How this map of the sky is seen from the Earth is determined by where the horizon is at the time for which the chart is cast. The horizon forms the boundary between what can be seen, or the visible sky, and sky which exists on the opposite side of the earth, which exists at the same time and space, but cannot be seen.
The line of the horizon cuts across the circle of the chart horizontally, and forms the most important angle of the chart: the Ascendant, or the exact place where the Sun's path crosses the horizon in the East. It is at this point that all planets and many stars appears to rise up out of what cannot be seen and become apparent to the observer. This is because the Earth's daily rotation reveals sky objects from East to West, and makes them appear to be moving from the eastern horizon across the sky to the western horizon, where they disappear again to the observer, dipping down again to the unseen sky. The western horizon, where the Sun's path meets the horizon in the West, is called the Descendant.

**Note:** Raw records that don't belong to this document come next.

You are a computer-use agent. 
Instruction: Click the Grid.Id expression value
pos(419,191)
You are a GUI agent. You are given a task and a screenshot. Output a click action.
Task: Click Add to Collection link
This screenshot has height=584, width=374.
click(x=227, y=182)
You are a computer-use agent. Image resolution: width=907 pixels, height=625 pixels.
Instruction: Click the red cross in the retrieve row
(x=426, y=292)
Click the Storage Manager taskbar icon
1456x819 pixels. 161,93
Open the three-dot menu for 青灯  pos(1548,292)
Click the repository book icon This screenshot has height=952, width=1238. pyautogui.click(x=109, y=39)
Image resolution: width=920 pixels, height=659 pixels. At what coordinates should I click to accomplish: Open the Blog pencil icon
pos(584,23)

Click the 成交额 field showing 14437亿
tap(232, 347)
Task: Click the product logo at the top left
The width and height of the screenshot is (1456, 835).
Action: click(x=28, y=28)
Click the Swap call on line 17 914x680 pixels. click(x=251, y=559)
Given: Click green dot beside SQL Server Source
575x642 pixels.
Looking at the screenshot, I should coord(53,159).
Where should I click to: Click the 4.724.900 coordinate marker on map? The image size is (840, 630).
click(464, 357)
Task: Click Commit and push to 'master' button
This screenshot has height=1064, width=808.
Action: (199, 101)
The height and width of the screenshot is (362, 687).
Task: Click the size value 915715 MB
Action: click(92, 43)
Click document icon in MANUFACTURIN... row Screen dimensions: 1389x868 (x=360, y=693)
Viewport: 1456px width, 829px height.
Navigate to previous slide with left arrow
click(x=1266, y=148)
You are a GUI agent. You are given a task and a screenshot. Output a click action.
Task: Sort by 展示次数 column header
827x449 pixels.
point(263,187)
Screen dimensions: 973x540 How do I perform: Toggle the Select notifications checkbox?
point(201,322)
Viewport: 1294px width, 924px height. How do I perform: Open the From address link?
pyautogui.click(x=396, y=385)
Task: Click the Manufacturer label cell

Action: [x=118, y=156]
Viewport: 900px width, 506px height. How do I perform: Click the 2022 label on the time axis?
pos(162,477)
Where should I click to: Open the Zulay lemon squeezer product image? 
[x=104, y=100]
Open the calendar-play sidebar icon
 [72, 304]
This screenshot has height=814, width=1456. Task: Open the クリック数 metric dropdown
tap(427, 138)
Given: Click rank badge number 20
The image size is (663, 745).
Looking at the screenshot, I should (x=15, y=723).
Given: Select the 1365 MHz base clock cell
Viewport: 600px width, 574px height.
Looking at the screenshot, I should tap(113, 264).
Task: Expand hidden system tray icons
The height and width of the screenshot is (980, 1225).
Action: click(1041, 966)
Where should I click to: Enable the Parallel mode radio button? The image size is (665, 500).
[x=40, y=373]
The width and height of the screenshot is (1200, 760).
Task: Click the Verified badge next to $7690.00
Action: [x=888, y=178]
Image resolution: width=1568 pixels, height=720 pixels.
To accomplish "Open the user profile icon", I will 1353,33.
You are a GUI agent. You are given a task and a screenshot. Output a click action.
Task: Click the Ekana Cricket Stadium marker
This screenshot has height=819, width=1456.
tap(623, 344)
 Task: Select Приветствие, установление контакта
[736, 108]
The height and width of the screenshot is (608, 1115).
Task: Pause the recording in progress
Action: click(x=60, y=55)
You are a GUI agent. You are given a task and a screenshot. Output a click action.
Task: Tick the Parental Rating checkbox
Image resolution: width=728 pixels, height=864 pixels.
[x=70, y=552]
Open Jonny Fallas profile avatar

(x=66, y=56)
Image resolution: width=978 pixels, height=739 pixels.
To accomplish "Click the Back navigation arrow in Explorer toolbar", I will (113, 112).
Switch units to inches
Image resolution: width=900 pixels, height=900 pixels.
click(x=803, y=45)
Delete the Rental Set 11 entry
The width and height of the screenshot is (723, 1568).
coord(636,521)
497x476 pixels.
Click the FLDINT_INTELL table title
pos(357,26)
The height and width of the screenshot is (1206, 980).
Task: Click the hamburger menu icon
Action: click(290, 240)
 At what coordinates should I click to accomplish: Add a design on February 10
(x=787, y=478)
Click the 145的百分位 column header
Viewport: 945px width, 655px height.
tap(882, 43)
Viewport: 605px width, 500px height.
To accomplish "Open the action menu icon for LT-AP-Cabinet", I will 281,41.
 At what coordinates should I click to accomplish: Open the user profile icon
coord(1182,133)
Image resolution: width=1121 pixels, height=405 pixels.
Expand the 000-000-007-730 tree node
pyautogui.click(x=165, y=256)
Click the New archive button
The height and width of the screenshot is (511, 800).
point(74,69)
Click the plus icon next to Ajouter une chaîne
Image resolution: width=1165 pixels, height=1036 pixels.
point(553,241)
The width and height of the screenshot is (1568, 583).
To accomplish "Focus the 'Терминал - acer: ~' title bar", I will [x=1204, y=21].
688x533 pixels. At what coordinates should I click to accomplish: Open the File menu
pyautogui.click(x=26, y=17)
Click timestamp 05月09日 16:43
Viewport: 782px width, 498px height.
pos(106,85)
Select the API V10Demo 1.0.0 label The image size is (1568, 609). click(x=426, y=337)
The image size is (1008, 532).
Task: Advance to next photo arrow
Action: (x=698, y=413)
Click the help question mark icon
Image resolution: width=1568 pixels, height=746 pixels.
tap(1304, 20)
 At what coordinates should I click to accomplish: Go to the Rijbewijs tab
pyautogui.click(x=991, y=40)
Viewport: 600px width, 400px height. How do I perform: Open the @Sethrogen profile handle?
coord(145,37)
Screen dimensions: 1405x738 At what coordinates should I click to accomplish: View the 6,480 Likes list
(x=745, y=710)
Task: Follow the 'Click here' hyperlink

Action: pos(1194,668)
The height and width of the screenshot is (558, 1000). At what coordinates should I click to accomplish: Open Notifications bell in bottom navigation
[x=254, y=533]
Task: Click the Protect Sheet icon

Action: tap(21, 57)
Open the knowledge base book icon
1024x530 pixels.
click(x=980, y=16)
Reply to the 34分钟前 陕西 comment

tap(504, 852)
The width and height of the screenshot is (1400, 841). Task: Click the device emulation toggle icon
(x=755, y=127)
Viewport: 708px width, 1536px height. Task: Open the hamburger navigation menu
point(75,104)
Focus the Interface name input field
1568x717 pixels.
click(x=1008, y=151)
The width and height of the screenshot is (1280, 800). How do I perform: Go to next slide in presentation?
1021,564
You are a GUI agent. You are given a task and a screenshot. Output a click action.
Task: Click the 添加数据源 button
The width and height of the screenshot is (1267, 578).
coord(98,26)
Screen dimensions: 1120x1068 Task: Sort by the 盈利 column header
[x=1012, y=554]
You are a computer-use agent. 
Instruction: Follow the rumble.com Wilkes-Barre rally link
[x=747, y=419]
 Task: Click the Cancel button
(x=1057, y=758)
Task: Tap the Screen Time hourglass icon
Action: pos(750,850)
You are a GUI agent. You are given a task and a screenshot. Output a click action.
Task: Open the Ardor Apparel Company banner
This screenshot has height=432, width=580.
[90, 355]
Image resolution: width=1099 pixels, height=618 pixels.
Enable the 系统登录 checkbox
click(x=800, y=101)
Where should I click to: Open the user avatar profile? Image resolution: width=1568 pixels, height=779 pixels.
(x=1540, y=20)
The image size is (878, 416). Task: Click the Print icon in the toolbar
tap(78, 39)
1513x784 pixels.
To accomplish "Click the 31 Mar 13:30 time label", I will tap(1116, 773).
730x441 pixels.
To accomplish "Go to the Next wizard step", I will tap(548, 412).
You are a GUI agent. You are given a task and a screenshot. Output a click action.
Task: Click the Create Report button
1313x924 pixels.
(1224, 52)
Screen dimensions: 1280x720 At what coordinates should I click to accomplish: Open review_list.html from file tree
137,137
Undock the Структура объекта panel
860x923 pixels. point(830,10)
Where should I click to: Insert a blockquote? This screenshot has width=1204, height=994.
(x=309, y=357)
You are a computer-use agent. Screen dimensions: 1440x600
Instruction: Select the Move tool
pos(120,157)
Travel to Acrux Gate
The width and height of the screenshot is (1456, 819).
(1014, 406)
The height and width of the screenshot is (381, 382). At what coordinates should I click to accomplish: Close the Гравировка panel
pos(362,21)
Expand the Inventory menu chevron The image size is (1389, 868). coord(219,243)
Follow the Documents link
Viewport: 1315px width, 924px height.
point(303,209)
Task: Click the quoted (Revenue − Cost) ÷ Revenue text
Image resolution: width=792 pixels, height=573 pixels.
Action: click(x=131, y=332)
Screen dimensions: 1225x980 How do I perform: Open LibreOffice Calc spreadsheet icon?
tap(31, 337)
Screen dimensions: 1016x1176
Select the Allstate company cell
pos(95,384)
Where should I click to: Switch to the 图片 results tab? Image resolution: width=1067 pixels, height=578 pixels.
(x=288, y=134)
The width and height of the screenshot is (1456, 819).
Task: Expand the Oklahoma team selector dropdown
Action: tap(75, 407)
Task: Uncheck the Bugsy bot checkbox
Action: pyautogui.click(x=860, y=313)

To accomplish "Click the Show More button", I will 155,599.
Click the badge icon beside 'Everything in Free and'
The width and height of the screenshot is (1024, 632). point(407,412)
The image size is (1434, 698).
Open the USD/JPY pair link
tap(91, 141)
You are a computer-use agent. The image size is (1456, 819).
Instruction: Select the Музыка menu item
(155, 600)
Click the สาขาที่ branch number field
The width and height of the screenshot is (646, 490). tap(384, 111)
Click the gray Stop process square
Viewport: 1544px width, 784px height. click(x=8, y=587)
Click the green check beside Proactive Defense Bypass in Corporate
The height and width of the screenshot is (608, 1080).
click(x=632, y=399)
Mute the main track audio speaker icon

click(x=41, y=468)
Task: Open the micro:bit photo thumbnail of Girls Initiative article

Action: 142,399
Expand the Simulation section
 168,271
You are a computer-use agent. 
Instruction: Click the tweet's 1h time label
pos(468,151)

The other very important angle of the chart is the Midheaven (also called the M.C. for the Latin Medium coeli, or "middle of the sky.") The Midheaven represents the highest point in the sky reached by the Sun, or its culmination, as it crosses from one horizon to the other—the noon point in a chart which is plotted for dawn. At the Earth's equator, it is the point on the ecliptic which is directly overhead from the observer; as the observer moves north or south from the Equator, the midheaven appears to withdraw, so that from points north of the equator, the noon point of the Sun appears lies in the southern sky, and south of the equator, it appears in the northern sky.
The point opposite the Midheaven, which is in the unseen sky, and would be the midnight point in a chart cast for dawn, is the anticulmination of the Sun, or the Imum Coeli, which is Latin for the "bottom of the sky." This is the last of the four angles.
The angles are crucial to the understanding of the meaning of the sky map to the individual or event for which it was cast. There are no more individual points in chart. Much has been made by astrologers (deriving from the Theosophical tradition that is closely linked to much of modern astrological practice) of the quality of "coming into being" that they represent, as they represent going from the unseen to the seen. Since Theosophical astrology was tied to the idea of manifesting from the spiritual to the bodily form, the angles have come to symbolize this connection. However, even if this theory is discounted, as Bernadette Brady has noted, to all ancient peoples, the horizon was the place where the gods came into contact with the earth and became available to human supplication. Without this connection, the spiritual realm and the world had nothing to do with one another, and for that reason, astrology, which seeks to communicate between the two spheres, must use this place of connection to derive significance for the world from the sky.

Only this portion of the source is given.